Aster Lit
Issue 1—Spring 2021
my name, more river than rain
L.Y. Rinn, Malaysia
my name was not given to me; rather it was bestowed upon me
like some prophecy, a pre-determined destiny
or a mockery that reflects how a fate set in stone
is akin to a river trapped in an eternal flow
through a course it did not choose of its own free will. my name
霖 is an idyllic cottagecore painting of sixteen mandarin brushstrokes
depicting rain pouring over a forest with
all the benevolence of a storm running itself dry
in a bid to please all that live under the sky
the rain in my name, it is a lie.
it whispers promises of freedom on my tongue and wind in my hair
of petrichor and earth lingering against bare skin and yet
i have never felt this caged before, so foreign and detached from
the fire that scorches through my veins. it demands to be made known
but i choose to drown out its indignant roars and
bleed to fuel the rain.
i am more river than rain.
more dying drizzle than incessant tempest
more placid peace than bared teeth
more guilty conformist than ferocious fighter.
like a river i am bound to an endless cycle of melancholic monotony,
of ignorant intolerance and aimless anger, of having to take
my feelings to the grave. may heartburn and the bittersweet irony of it all
haunt my soul buried six feet under, with my corpse
as the sole witness to this shameful sin.
in this land that would have split my veins and spilt my blood
for loving another woman, this love of mine dare not speak its name.
and the love that dare not speak its name, it will hold its tongue forever.

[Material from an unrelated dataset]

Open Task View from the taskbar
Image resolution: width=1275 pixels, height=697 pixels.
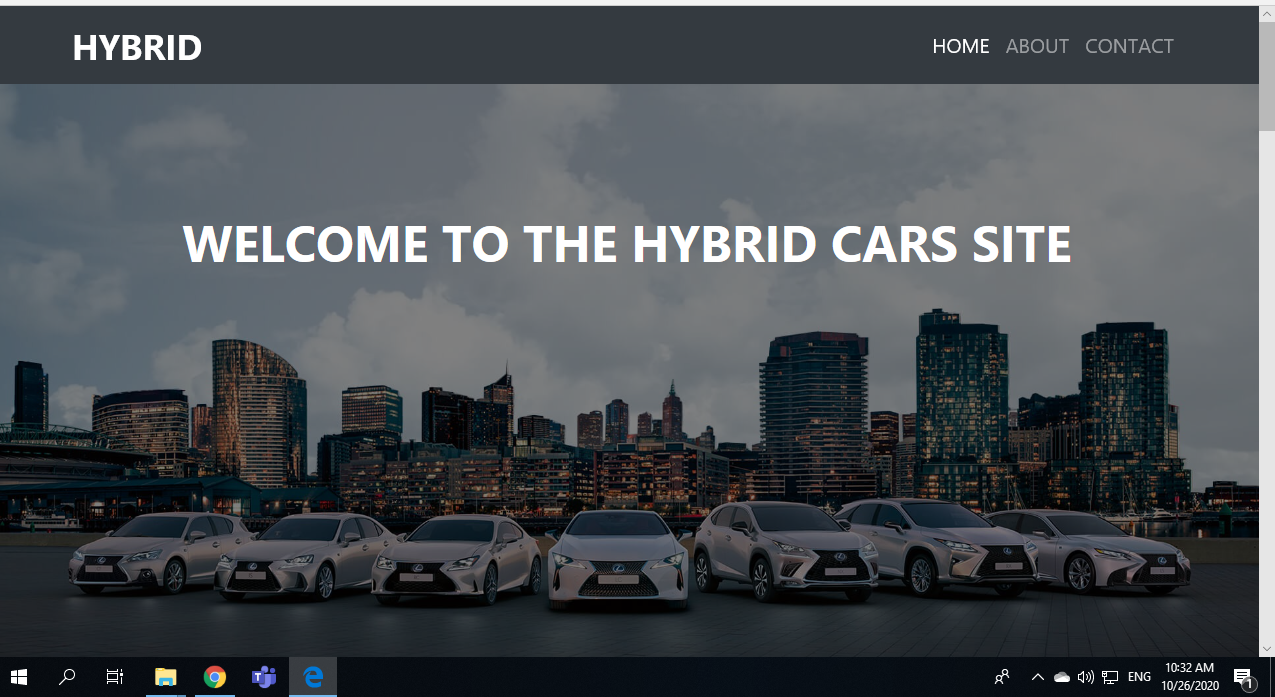[115, 677]
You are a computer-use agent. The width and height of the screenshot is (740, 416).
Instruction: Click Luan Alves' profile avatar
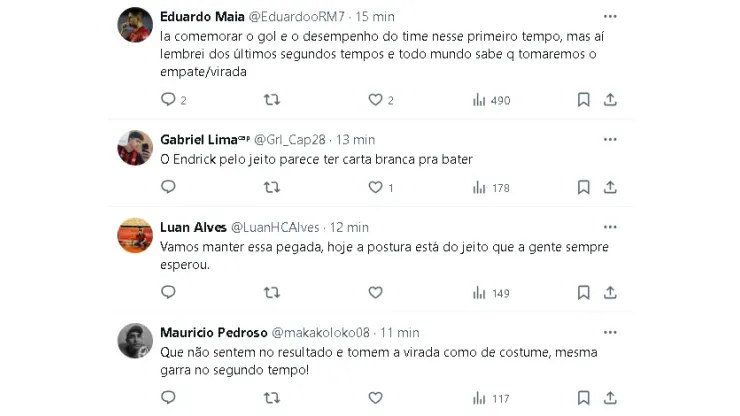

(it will not speak of why i only ever fall in love when we know each other
like the back of our hands. it will never answer when asked why i only
ever catch feelings when i can bask in a comforting silence that fills out
the space between her and i with years of shared laughter and intertwined fingers)

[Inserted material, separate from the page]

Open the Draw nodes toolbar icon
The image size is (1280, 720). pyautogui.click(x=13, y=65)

it will soak in its silence and weep, more river than rain.
i am no surging storm; i am the wrecked ruins of a river.
i will carve conformity into my bones and bend over backwards to please –
i am their perfect daughter after all, ceaselessly compliant, always adequate.
this is the stage i have resigned to for life; the riverbed that confines me
i will learn to love a life of fastidious facades, meaningless masks
and pretending to fill the shoes of a girl i could never be
if it will satisfy my name, the name my parents so meticulously built
from scratch, stroke after stroke of expectancy and expectations –
i would let myself bleed out before i would let them down.
my name, drawn to be rain,
though i am more river
than rain.
unknown (i want more)
L.Y. Rinn, Malaysia
a ghostwriter of history
forevermore uncredited
suffering perpetually in
'behind the scenes' of stories told
and after aeons of being
overshadowed//hidden//eclipsed
you'd think it was my comfort zone
safe and sound from those prying eyes
but will i soar and crash and burn
if i want and yearn for something more?
L.Y. Rinn is a Chinese-Malaysian poet and writer. She writes about the internal conflict between queer identity and societal pressure, listens to Ruelle's music 40 hours a day, and dreams of stories about lesbians in magical realism.